Fontes: CADTM
Por Eric Toussaint
rebelion.org/
Em Julho de 2024, o Banco Mundial e o FMI completarão 80 anos. 80 anos de neocolonialismo financeiro e imposição de políticas de austeridade em nome do pagamento da dívida. 80 anos são suficientes! As instituições de Bretton Woods devem ser abolidas e substituídas por instituições democráticas que sirvam uma bifurcação ecológica, feminista e anti-racista. Para comemorar esses 80 anos, republicamos todas as quartas-feiras até julho uma série de artigos que analisam detalhadamente a história e os danos causados por essas duas instituições.
Os governantes dos Estados Unidos aprendem com os erros cometidos nos anos 1920-1930
No final da Primeira Guerra Mundial, com o Tratado de Versalhes, os vencedores impuseram à Alemanha o desembolso de somas muito elevadas em reparações e dívidas de guerra. [ 1 ] Muito em breve a Alemanha viu-se em dificuldades para pagar e a agitação social aumentava. A quebra de Wall Street , ocorrida em 1929, desencadeou uma crise económica global. Os Estados Unidos reduziram drasticamente o fluxo de capitais para o exterior. A Alemanha cortou desembolsos à França, Bélgica e Reino Unido, países que, por sua vez, suspenderam os pagamentos da sua dívida aos Estados Unidos. O mundo mais industrializado mergulhou na recessão e instalou-se um desemprego massivo. O comércio internacional entrou em colapso.
Antecipando o desfecho da Segunda Guerra Mundial, as autoridades de Washington decidiram adoptar uma atitude diametralmente oposta àquela que mantiveram desde o final da Primeira Guerra Mundial até ao início da década de 1930.
Optaram pela criação das instituições de Bretton Woods e das Nações Unidas. É a parte institucional internacional.
Trata-se agora de analisar qual é a política bilateral defendida pelas autoridades de Washington.
Melhor do que emprestar dinheiro, doá-lo
A preocupação do Governo americano ao final da Segunda Guerra Mundial era manter o pleno emprego alcançado graças ao colossal esforço de guerra. Da mesma forma, queria garantir um superávit comercial nas relações dos Estados Unidos com o resto do mundo. [ 2 ] Mas os principais países industrializados capazes de importar produtos dos Estados Unidos estavam literalmente sem um tostão. Para que pudessem comprar produtos americanos, precisavam receber dólares em grandes quantidades.

━━━━━━━━━━

Faça isto
Extraia do texto sobre o Banco Mundial e o FMI, sem qualquer alteração, o trecho de "Melhor do que" a "em grandes quantidades.".

Dados fornecidos
━━━━━━━━━━

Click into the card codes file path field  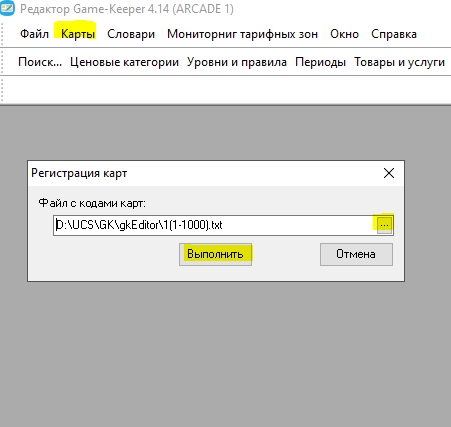215,225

━━━━━━━━━━

Resposta
Melhor do que emprestar dinheiro, doá-lo
A preocupação do Governo americano ao final da Segunda Guerra Mundial era manter o pleno emprego alcançado graças ao colossal esforço de guerra. Da mesma forma, queria garantir um superávit comercial nas relações dos Estados Unidos com o resto do mundo. [ 2 ] Mas os principais países industrializados capazes de importar produtos dos Estados Unidos estavam literalmente sem um tostão. Para que pudessem comprar produtos americanos, precisavam receber dólares em grandes quantidades.